Afghan refugees in PortugalRegenerating soil and soul
On a sunny winter morning, two young women fill their hands with twigs of strawberry tree, a Mediterranean species with a tortuous trunk that bears red berries. They gently plant the cuttings hoping they will grow roots in a field outside Mertola, a small town of white houses and cobbled streets in southern Portugal. The women fled Afghanistan in 2021, after the fall of Kabul. For the past year, they have been collecting seeds, nursing seedlings, planting and harvesting an area surrounded by wooded hills near the banks of the Guadiana river in the semi-arid region of Alentejo.
"It's good to be with nature," says the youngest of the women, Norina. Before the Taliban took over her hometown, she was a women’s rights activist studying to become a journalist. As she tucks cuttings into the bed of earth she explains that even the smallest twigs can grow into tall, sturdy trees.
Terra de Abrigo – 'land of shelter'
Norina is one of a group of eight young Afghans forced to flee Kabul because of their human rights activism. They moved to Portugal as part of the project Terra de Abrigo (literally "land of shelter") that hosts refugees and includes them in land regeneration efforts.
"Our programme is based on the idea that caring for people and caring for the planet should always be connected," says Eunice Neves, a landscape architect and permaculture designer who coordinates Terra de Abrigo in a partnership with Terra Sintropica, a local association focusing on agroecology and land regeneration, and Permaculture for Refugees, an international organisation. "To have a truly sustainable world, we need to have people working together with nature, and a fair and equitable distribution of resources," she continues.

**INSTRUCTION A**.
Name every organization or project mentioned in the article about Afghan refugees in Portugal.
**INSTRUCTION B**.
Summarize the article about Afghan refugees in Portugal in two sentences.
**INSTRUCTION C**.
Pick up the article about Afghan refugees in Portugal after its final sentence and keep writing.
The records that follow were taken from a separate source.

**EXTRACTED ENTRIES**.
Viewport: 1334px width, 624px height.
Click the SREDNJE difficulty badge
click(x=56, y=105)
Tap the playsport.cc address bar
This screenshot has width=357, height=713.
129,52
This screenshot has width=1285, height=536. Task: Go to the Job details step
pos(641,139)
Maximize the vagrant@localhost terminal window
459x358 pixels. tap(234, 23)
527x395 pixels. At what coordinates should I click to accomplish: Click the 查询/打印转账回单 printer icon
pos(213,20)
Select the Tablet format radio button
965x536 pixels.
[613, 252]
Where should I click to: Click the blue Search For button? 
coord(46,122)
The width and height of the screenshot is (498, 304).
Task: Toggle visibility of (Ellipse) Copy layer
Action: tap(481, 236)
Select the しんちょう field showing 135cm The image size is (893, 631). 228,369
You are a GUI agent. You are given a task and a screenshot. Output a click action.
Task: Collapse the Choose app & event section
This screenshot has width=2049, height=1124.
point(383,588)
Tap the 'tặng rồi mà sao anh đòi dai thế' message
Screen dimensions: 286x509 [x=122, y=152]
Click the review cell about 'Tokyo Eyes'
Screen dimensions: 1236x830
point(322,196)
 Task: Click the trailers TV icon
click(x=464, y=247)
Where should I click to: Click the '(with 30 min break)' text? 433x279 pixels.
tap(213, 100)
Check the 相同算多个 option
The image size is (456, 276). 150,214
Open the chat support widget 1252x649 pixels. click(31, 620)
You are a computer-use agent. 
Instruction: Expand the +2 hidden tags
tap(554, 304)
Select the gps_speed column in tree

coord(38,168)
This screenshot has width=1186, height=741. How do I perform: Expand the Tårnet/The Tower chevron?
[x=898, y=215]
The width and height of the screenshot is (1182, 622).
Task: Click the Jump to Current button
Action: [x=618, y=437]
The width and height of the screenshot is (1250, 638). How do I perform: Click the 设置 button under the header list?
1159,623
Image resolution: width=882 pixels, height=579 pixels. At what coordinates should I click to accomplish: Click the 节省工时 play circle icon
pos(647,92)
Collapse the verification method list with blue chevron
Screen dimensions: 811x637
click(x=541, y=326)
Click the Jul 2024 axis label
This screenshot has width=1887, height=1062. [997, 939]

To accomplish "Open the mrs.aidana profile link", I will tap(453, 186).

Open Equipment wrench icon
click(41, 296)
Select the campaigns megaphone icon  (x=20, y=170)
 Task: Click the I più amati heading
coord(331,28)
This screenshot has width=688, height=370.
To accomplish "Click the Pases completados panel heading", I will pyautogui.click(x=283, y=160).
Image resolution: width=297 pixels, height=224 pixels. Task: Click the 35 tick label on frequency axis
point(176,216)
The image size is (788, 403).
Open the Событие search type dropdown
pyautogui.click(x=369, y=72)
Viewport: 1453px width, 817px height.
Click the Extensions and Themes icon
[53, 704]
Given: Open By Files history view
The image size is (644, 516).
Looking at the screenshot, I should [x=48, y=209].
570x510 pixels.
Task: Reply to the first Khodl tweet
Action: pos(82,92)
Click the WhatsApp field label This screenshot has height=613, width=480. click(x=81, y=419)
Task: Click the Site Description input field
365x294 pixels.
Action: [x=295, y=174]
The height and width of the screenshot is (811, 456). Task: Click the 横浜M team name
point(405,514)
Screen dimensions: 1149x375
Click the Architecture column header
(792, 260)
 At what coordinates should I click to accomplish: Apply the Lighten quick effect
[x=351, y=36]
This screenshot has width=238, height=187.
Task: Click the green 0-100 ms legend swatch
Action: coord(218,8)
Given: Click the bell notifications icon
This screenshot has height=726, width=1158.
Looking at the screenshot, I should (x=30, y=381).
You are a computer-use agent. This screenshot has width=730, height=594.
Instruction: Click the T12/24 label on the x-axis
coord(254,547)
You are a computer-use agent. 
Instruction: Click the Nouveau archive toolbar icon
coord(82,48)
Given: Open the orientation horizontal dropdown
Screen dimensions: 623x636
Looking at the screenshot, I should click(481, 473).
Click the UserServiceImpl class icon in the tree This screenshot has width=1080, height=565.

**WRITTEN RESPONSE A**.
Terra de Abrigo
Terra Sintropica
Permaculture for Refugees

**WRITTEN RESPONSE B**.
A group of eight young Afghans who fled Kabul because of their human rights activism now live in Portugal through Terra de Abrigo, a project that includes refugees in land regeneration work near Mertola. Its coordinator, Eunice Neves, says the program rests on the idea that caring for people and caring for the planet should always be connected.

**WRITTEN RESPONSE C**.
The idea for the initiative came when Neves was working with permaculture – an approach to land management based on natural ecosystems that seeks to restore damage caused by human activity. She found a safe location with the aim of helping a group of young Afghans who had received permaculture training and needed to escape. A form of regenerative agriculture, permaculture has inspired Neves to design a model of hosting refugees that connects ecology, agroforestry, social justice and solidarity.
For Mohammad Ali, a law and political science graduate who had to flee Afghanistan owing to his work defending human rights, there are many connections between land and social regeneration. "When we use chemicals we are inflicting violence on the land. When we destroy forests, that's violence too," he says. He dreams of a world without violence towards people or the environment.
"Working with nature can regenerate not just the soil, but also the soul," says Neves. For Mohammad, a pilot from Kabul who had to flee from the Taliban, interacting with plants has offered him comfort and solace. "It’s a blessing to be on the ground and working with the land," he says.
"We found safety, peace and calm here," says Rahim, a student of agriculture who used to experiment permaculture techniques at the University of Kabul. He speaks proudly of his YouTube channel, where he posts videos in Dari about regenerative agriculture and agroforestry. "I want to share this knowledge with other people," he says.
Sharing is a key word in the programme. "We share a lot of meals together, and organise social and cultural events," says Laura Marques, who joined the project as a coordinator. "We want to create a sense of community that makes the group feel safe and supported," she says. Like permaculture, which works through a holistic framework integrating land, resources, people and the environment, Terra de Abrigo looks at well-being as a whole. "It's not just about housing, but also about financial, social and ecological well-being," Marques adds.
New ways of hosting refugees
Portugal has been generally welcoming of refugees. Those who come as part of a quota are entitled to 18 months of free housing, a monthly stipend of 150 euros and language classes provided by civil society organisations. But once this period ends, refugees are expected to become autonomous. For some, the support offered is insufficient. About half of the refugees in Portugal end up leaving for other European countries looking for better opportunities to find jobs and decent housing, or to join family members and more established communities.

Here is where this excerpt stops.